Sebelum masa pemerintahannya, umat Islam terbelah antara berbagai kekuatan besar. Di Hijaz (Makkah dan Madinah), Abdullah bin Zubair mendeklarasikan kekhalifahan tandingan. Di Irak, muncul kelompok Khawarij yang menolak kekuasaan Umayyah. Di Syam dan Mesir, loyalitas rakyat terpecah akibat politik dan ketidakstabilan ekonomi. Dalam situasi yang rapuh itu, Abdul Malik harus berhadapan dengan ancaman internal dan eksternal secara bersamaan.

Namun, Abdul Malik bukan tipe penguasa yang panik atau tergesa-gesa. Ia mengambil langkah strategis dengan menegakkan disiplin dan membangun kembali otoritas negara dari dalam. Ia memperkuat pasukan Syam yang terkenal loyal dan profesional, kemudian menata ulang struktur pemerintahan agar efisien dan stabil. Ia menunda ekspansi militer ke luar negeri demi memfokuskan energi pada penyatuan internal dunia Islam. Langkah ini menunjukkan kebijaksanaan dan prioritas yang jelas: stabilitas lebih penting daripada ambisi.

Salah satu keputusan paling penting dalam masa pemerintahannya adalah penumpasan pemberontakan Abdullah bin Zubair di Makkah. Meski pertempuran itu pahit, keberhasilannya mengakhiri perang saudara yang berlangsung hampir satu dekade.
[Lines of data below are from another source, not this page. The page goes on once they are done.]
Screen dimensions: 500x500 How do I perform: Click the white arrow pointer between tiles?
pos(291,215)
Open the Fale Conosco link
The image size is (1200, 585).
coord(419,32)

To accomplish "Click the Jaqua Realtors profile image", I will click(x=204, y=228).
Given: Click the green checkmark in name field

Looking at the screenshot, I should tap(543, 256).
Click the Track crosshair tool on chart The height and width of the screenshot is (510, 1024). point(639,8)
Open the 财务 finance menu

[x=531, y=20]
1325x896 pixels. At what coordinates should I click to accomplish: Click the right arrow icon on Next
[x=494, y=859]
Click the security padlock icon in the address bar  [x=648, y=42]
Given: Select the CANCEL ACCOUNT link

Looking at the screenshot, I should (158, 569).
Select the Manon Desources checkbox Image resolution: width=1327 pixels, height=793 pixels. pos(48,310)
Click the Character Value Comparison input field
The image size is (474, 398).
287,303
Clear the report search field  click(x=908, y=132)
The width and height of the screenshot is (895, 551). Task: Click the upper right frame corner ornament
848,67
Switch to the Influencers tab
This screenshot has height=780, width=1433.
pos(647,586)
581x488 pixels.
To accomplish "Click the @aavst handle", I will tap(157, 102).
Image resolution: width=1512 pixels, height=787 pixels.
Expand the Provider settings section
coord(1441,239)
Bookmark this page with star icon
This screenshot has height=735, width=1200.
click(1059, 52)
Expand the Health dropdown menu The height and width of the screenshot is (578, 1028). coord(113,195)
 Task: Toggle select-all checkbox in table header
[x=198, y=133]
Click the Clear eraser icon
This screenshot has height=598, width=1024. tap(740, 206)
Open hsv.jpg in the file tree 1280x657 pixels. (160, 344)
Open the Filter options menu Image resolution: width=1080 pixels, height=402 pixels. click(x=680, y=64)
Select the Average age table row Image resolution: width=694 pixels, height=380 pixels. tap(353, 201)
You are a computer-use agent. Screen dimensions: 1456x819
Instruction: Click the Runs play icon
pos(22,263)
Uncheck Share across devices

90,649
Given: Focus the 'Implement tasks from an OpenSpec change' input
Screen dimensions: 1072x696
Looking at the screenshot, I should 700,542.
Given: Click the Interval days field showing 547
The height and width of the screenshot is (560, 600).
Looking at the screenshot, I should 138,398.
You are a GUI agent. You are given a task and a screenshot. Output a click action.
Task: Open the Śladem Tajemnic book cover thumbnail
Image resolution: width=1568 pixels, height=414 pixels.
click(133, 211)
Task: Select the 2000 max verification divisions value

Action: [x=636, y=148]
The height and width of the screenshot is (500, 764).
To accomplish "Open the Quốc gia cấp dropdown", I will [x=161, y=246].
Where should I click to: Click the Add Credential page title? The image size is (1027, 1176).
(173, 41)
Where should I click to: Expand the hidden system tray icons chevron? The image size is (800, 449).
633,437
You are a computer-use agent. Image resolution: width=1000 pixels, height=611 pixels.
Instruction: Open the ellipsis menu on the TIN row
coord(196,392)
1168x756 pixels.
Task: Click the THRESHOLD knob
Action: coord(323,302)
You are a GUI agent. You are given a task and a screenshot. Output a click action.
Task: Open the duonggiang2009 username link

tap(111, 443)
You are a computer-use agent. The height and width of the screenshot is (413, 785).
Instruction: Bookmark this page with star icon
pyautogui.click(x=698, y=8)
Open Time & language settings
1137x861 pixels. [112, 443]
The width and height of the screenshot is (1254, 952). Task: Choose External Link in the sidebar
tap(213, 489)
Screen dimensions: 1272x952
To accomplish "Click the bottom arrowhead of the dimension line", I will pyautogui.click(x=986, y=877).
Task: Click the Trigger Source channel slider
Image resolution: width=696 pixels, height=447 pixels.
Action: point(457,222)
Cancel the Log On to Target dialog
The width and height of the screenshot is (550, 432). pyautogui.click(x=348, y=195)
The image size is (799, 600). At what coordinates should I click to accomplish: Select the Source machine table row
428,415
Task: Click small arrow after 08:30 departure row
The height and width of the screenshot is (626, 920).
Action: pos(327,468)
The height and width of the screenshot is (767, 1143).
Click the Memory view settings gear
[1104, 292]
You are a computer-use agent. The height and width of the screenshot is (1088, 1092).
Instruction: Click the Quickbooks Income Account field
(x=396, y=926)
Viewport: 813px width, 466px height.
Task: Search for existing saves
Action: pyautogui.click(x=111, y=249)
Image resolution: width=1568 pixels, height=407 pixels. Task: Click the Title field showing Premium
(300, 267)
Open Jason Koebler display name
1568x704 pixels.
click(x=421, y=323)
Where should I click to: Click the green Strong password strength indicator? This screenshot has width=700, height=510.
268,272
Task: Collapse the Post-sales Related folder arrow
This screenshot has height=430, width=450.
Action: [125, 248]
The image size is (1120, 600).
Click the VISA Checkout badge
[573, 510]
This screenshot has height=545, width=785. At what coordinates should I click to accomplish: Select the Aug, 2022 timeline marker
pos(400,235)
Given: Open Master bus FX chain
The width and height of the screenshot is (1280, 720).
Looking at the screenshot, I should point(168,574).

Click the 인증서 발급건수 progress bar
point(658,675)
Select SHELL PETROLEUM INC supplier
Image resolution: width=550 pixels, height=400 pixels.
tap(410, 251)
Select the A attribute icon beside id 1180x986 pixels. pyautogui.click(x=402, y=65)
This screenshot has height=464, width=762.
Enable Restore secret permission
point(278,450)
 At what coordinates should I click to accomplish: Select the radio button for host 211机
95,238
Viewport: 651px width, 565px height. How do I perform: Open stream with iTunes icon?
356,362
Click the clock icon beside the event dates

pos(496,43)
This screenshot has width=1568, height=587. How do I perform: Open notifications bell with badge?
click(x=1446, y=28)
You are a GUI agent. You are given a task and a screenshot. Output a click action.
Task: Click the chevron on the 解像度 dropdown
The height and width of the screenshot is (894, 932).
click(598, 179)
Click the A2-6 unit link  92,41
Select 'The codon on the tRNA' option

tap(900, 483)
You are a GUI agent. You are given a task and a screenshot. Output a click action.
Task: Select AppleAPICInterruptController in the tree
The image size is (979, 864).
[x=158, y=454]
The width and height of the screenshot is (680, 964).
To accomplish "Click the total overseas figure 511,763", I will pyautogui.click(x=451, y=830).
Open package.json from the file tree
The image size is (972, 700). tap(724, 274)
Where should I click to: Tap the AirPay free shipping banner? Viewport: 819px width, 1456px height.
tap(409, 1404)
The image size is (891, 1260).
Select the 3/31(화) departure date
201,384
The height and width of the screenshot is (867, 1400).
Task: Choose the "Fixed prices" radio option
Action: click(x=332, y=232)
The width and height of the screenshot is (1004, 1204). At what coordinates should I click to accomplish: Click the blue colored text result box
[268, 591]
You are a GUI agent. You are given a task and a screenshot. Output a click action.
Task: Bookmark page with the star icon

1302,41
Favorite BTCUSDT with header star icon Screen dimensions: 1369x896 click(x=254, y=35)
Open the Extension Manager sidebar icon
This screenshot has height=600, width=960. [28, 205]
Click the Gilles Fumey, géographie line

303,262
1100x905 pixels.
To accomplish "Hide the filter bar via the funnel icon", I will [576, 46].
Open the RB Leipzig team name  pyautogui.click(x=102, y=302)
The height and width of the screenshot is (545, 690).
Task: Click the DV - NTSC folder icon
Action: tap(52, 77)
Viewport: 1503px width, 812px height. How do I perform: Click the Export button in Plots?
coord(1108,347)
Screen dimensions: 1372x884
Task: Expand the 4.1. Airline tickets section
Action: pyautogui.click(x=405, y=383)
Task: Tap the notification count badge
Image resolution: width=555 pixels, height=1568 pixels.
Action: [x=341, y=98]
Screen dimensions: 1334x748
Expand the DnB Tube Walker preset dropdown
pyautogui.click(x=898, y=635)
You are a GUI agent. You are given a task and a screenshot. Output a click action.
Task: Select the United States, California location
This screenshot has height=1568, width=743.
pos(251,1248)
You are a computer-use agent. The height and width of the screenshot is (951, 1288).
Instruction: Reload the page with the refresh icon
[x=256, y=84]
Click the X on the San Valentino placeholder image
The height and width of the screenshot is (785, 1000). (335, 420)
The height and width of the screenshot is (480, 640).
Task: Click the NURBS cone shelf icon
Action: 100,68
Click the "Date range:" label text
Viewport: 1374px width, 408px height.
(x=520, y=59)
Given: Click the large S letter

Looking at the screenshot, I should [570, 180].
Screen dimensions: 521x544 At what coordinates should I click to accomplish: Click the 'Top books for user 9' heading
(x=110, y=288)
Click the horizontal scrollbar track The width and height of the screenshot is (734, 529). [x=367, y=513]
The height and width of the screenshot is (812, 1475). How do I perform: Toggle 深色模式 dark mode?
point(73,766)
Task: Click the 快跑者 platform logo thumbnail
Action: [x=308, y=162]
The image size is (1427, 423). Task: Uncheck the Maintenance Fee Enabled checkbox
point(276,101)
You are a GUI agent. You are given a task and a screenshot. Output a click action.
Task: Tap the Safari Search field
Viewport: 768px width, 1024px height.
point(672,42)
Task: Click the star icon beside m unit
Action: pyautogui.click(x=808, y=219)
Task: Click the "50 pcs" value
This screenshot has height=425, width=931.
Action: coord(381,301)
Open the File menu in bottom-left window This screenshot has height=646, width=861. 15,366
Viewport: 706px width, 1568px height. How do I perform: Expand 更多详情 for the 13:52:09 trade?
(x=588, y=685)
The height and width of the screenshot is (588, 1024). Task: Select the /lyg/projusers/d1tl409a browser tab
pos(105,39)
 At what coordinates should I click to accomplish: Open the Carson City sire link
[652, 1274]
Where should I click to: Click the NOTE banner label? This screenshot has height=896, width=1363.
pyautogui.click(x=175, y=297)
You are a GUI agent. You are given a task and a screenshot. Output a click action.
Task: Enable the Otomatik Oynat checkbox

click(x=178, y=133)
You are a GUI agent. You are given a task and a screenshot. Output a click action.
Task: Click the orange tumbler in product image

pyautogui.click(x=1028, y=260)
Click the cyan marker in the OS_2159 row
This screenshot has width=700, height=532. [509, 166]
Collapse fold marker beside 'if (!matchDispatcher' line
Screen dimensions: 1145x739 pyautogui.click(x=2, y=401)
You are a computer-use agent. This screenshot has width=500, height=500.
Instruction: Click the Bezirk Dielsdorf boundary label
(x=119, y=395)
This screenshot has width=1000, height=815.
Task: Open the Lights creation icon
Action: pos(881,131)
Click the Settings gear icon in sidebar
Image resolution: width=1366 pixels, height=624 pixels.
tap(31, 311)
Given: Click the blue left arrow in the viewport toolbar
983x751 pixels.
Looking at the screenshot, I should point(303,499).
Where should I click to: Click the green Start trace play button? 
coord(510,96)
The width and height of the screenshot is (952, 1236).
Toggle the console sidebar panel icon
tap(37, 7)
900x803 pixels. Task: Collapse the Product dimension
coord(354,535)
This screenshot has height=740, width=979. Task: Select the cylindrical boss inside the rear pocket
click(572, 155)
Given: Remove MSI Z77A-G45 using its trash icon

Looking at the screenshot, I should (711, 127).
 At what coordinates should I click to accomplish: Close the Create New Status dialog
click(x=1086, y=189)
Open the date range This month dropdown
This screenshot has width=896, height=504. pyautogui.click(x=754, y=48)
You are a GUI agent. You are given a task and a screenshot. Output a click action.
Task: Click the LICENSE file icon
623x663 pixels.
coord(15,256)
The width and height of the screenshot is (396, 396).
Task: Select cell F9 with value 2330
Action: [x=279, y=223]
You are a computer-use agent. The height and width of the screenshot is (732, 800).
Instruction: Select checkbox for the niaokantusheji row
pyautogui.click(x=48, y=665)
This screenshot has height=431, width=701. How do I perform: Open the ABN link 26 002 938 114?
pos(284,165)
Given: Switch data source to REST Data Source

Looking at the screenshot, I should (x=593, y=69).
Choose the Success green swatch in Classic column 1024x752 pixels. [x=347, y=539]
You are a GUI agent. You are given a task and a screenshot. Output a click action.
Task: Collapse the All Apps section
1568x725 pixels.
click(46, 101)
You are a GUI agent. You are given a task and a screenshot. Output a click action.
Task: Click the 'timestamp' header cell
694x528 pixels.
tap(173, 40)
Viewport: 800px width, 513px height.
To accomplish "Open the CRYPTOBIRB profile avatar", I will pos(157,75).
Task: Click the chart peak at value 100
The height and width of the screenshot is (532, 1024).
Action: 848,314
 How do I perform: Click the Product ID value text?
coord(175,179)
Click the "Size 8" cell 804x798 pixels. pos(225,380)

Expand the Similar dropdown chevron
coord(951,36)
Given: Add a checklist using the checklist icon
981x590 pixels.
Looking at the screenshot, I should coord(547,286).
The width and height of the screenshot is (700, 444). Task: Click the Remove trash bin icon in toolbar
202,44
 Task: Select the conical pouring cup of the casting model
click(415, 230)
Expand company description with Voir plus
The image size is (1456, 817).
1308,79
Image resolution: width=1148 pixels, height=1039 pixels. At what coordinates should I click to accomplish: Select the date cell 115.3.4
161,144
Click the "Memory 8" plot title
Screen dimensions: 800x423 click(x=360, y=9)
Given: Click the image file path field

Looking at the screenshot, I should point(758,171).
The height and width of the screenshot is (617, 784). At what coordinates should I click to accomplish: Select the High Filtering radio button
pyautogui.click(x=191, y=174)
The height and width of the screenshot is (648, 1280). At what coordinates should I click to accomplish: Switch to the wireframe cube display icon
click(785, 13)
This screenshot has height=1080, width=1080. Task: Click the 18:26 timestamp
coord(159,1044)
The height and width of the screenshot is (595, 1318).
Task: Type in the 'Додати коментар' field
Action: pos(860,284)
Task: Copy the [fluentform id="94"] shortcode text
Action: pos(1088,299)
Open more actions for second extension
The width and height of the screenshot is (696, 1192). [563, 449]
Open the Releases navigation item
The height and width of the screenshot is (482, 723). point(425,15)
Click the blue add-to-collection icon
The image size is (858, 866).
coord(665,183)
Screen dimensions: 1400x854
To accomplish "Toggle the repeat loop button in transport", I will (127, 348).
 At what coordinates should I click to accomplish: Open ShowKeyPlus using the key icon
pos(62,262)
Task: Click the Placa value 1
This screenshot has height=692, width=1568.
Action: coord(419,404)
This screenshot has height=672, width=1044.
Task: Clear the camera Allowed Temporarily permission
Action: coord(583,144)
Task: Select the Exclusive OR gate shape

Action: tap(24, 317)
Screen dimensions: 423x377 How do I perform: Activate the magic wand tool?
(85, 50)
Setelah itu, Abdul Malik segera memperbaiki hubungan antara Syam, Irak, dan Hijaz, memastikan bahwa setiap wilayah memiliki pemerintahan yang kuat, adil, dan bertanggung jawab kepada pusat.

Untuk memperkuat legitimasi kekhalifahan, Abdul Malik menegakkan sistem administrasi yang seragam di seluruh wilayah. Ia menjadikan bahasa Arab sebagai bahasa resmi pemerintahan, menggantikan bahasa Yunani dan Persia yang sebelumnya digunakan oleh birokrat di wilayah bekas Bizantium dan Sasaniyah. Kebijakan ini tidak hanya memperkuat identitas politik Islam, tetapi juga menjadi alat pemersatu budaya dan komunikasi di seluruh kekhalifahan yang membentang dari Spanyol hingga Asia Tengah.

Selain reformasi administratif, Abdul Malik juga memperkenalkan sistem moneter baru — Dinar Emas dan Dirham Perak Islam — yang mempertegas kedaulatan ekonomi dunia Islam dan mengakhiri ketergantungan pada mata uang asing. Langkah ini memiliki makna politik yang dalam: dunia Islam kini berdiri dengan identitasnya sendiri, bebas dari pengaruh kekaisaran lama seperti Romawi Timur dan Persia.

Abdul Malik juga memahami bahwa persatuan politik harus didukung oleh persatuan spiritual dan simbolik. Karena itu, ia memprakarsai pembangunan Kubah Batu (Dome of the Rock) di Yerusalem, salah satu karya arsitektur Islam paling megah dalam sejarah. Selain menjadi simbol kebanggaan umat Islam, bangunan itu juga memperkuat posisi Yerusalem sebagai kota suci ketiga dalam Islam setelah Makkah dan Madinah, sekaligus mempererat kesatuan umat di bawah simbol yang sama.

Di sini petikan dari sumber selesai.